On December 3, 1979 The Who played a sold-out concert at Cincinnati's Riverfront Coliseum. Most of the seats were unassigned so ticket-goers waited at the doors, hoping to race each other to the front of the stage. 

“We didn’t call it festival seating,” says a Riverfront Coliseum employee. “We called it animal seating, because when they came in, they came in like a herd of cattle”.

By 7 PM, 7,000 fans were waiting outside the doors. The crowd swayed like palm trees. Sometimes violently as rumors that the band had already started spread through the crowd. There were already people whose feet weren't touching the ground. At 7:05 PM four doors were opened and the crowd moved like a tsunami.
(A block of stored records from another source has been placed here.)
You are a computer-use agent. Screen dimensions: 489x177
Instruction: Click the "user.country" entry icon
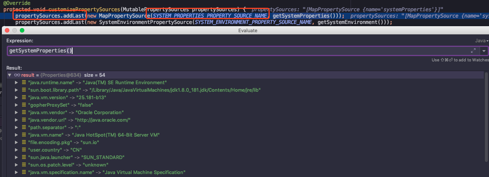(24, 150)
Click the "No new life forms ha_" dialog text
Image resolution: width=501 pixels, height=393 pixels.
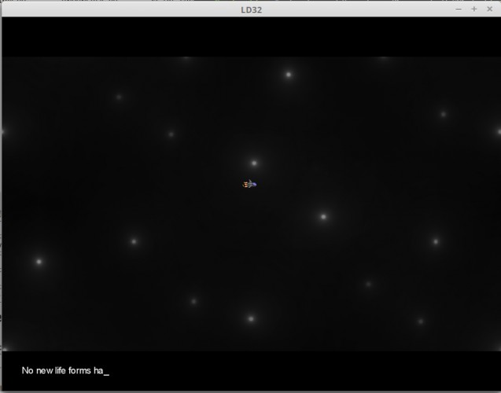coord(65,371)
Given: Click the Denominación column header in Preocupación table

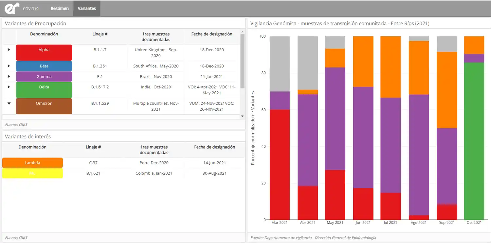Looking at the screenshot, I should tap(44, 34).
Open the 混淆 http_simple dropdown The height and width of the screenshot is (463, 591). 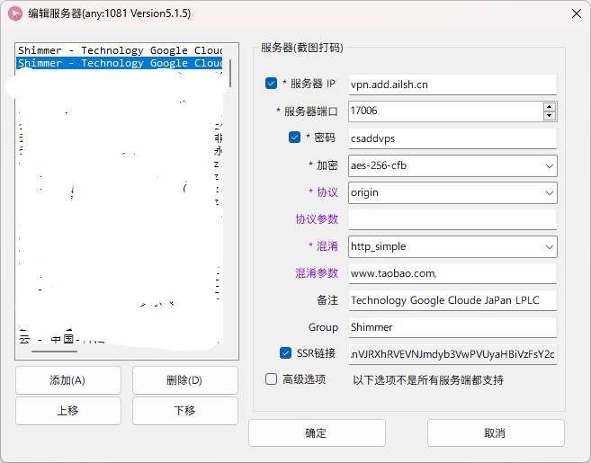[x=549, y=246]
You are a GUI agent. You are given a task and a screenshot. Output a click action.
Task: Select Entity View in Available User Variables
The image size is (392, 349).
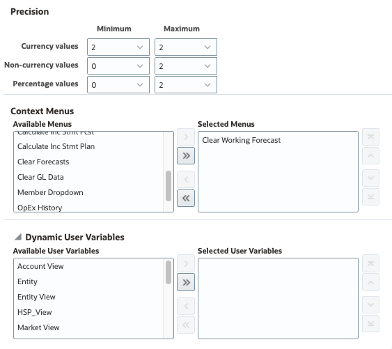point(36,297)
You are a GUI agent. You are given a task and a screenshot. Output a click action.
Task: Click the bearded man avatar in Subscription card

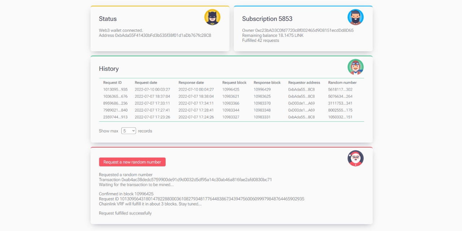pyautogui.click(x=355, y=17)
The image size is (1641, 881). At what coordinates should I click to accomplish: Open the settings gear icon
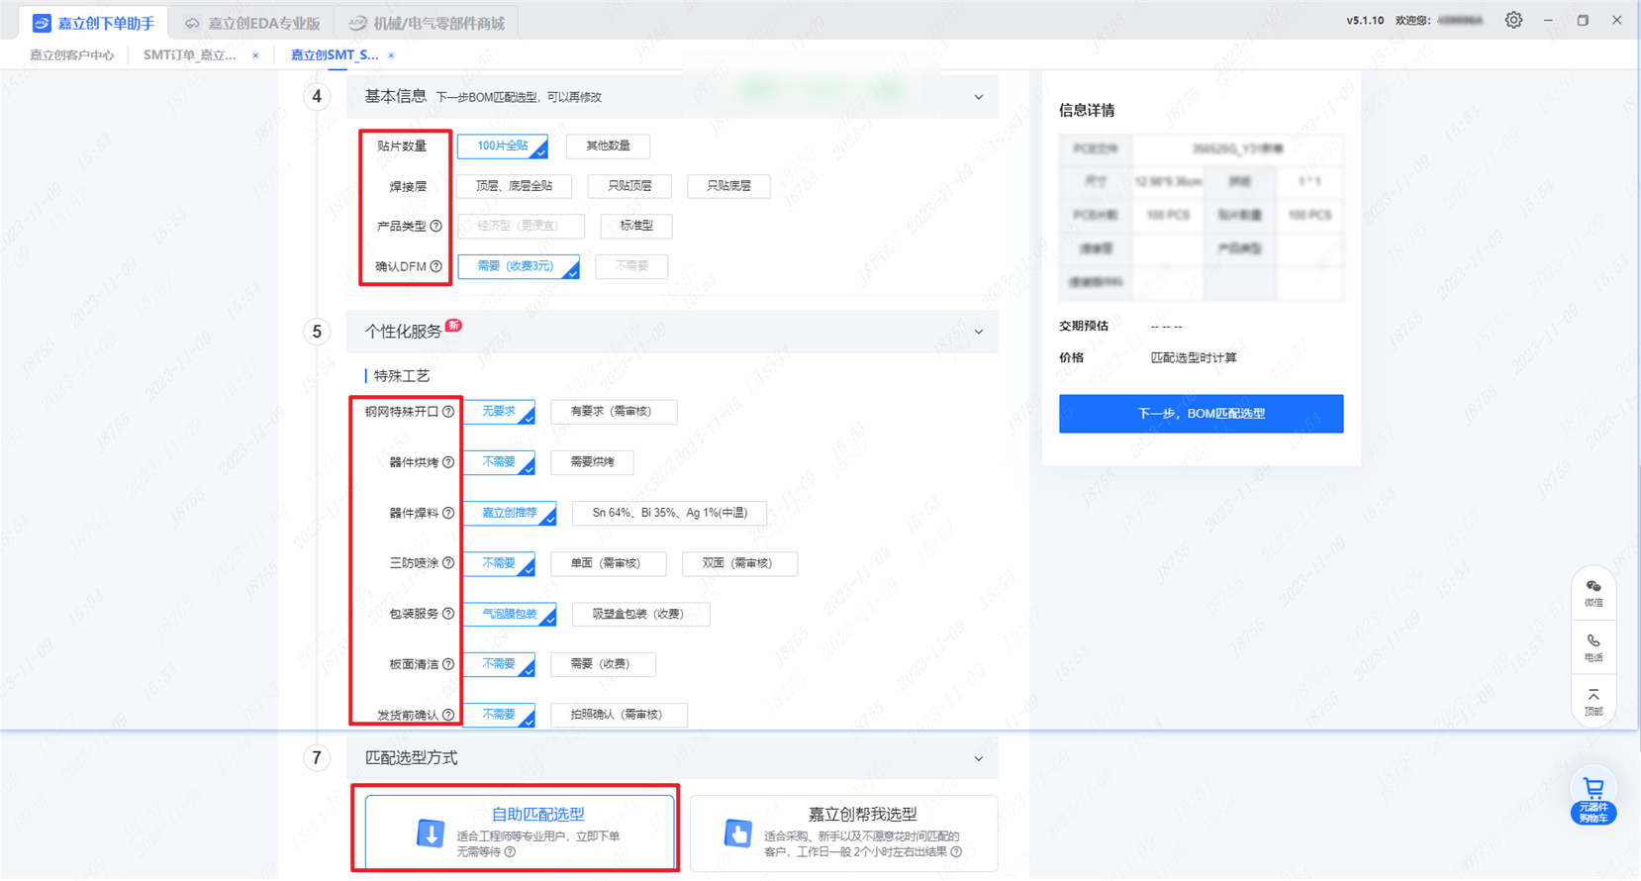pyautogui.click(x=1513, y=20)
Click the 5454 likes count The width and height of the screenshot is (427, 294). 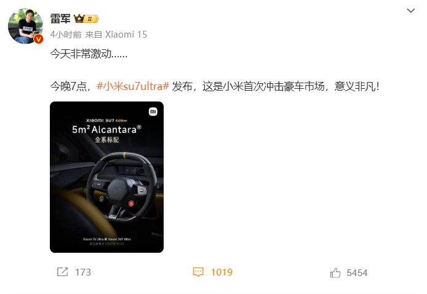coord(357,272)
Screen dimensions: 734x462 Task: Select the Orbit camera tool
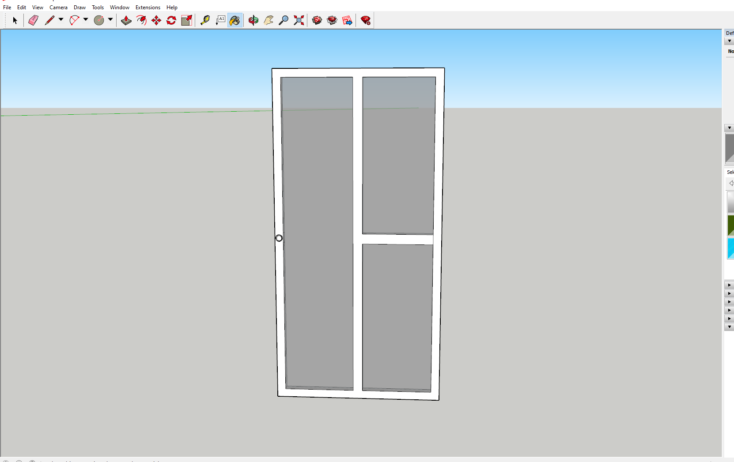(253, 20)
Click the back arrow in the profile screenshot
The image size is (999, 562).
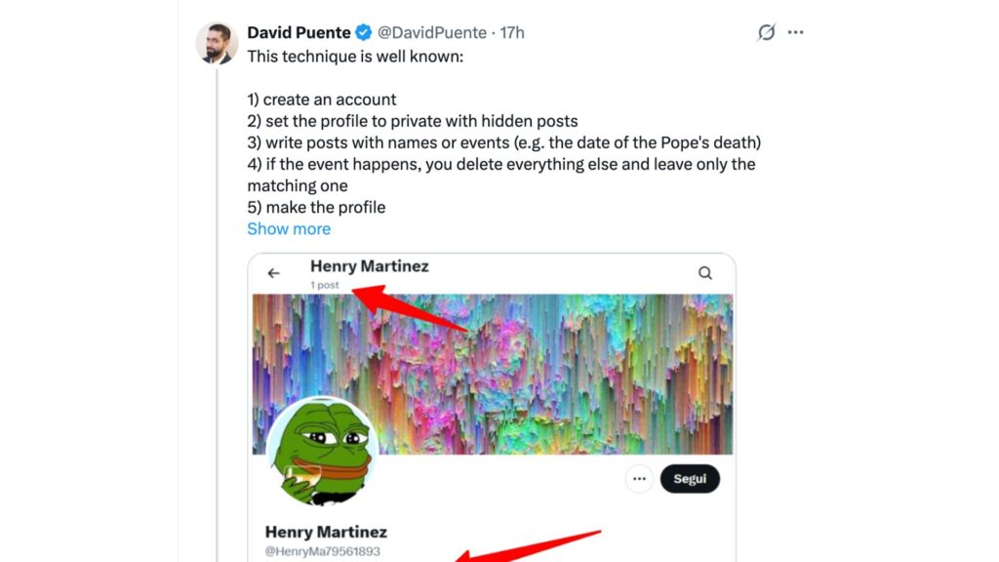tap(274, 273)
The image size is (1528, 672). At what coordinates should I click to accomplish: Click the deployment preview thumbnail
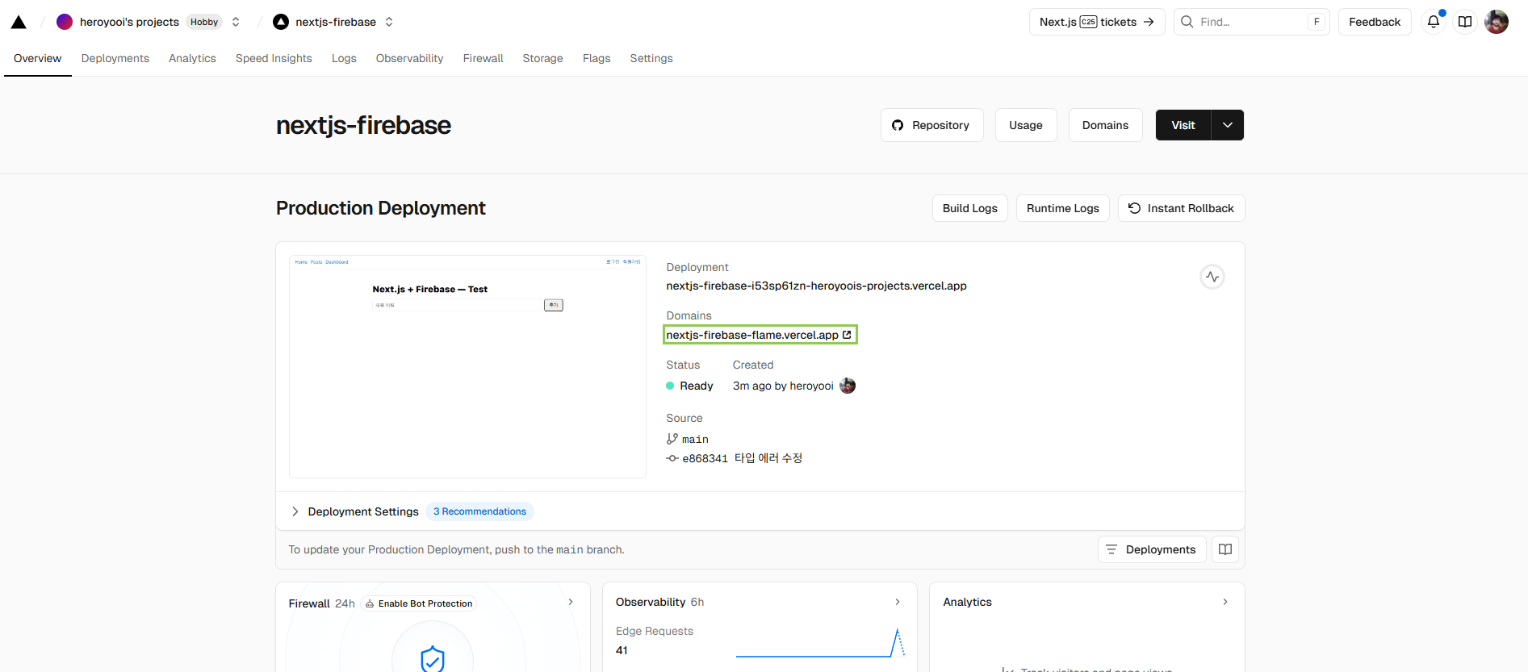(467, 366)
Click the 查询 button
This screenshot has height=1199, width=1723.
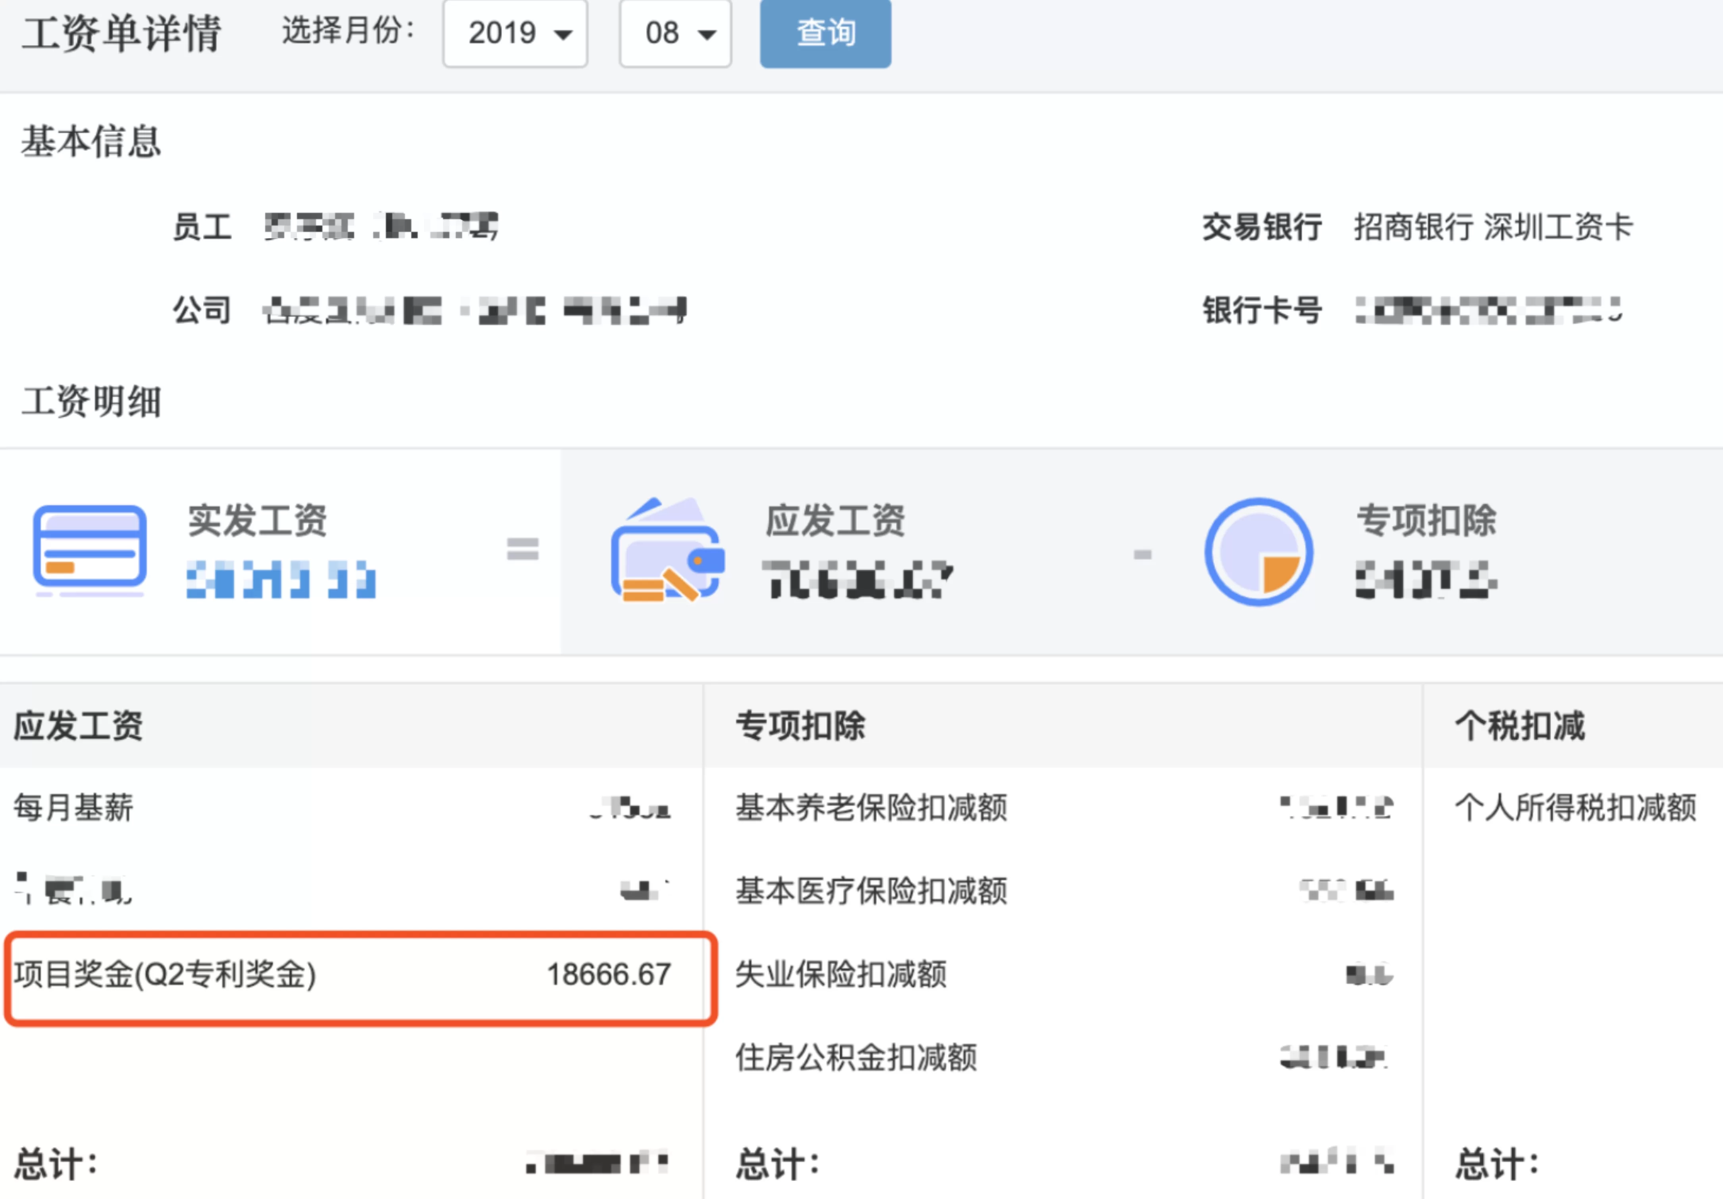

Eleven people lost their lives.



Phil Sheridan described the scene to  Rolling Stone .

I could see people smashed up against the doors that weren’t open. I had ahold of my girlfriend and my buddy grabbed me by the shoulders and I took him by the hand and we started to make our way through the turnstiles. Well, in that ten or fifteen seconds it took us to get our act together, we were now inside between the doors and the turnstiles and the door was a frenzy and they’re still trying to take tickets! God, it was insane! I was three abreast in this goddamn turnstile, which was only eighteen inches wide! People were getting hurled in and shoved through the turnstiles and the ticket takers were still saying, ‘Hey, where’s your ticket?’ 



Mark Helkemp says it all happened too slowly to be a stampede:

I was stuck in it for forty-five minutes. I went down twice and wasn’t sure that I would make it. I saw guys with blue lips – they couldn’t get oxygen. I saw, I think, four ticket takers after I walked over all the shoes to get in. I couldn’t keep my feet on the ground the whole time. I kept my arms in front of my chest to keep from getting crushed. People were climbing up on other people’s shoulders. Some people went berserk and started swinging their elbows. That was the only blood. There was no group panic. After I saw the dead people, it sunk in. Dead. Just dead. It pissed me off to see Uncle Walter Cronkite blaming us for this.



Sheridan went back outside after the concert has started:

It was still crazy. It was crazier between the outside doors and the turnstiles than it was outside, cause by then people were really going for broke. I found my friend Bill and he said he saw people going over the tops of the doors, he saw bodies piled in front of the door, and people were going over them and around them any way they could. At about nine, I saw more waves of people. I looked outside and saw what must have been thousands of dollars’ worth of personal articles strewn everywhere, these terrible piles of shoes, shoes trapped in that chain-link fencing behind the turnstiles. I wonder about the kinds of injuries that weren’t reported.


Festival seating has not been outlawed. Acts as respected as Bruce Springsteen and U2 have recently sold first come, first-seated tickets. Tonight WCPO-TV will air a special bout the concert featuring interviews with survivors, Roger Daltrey and Pete Townsend who says he is still traumatized by what happened.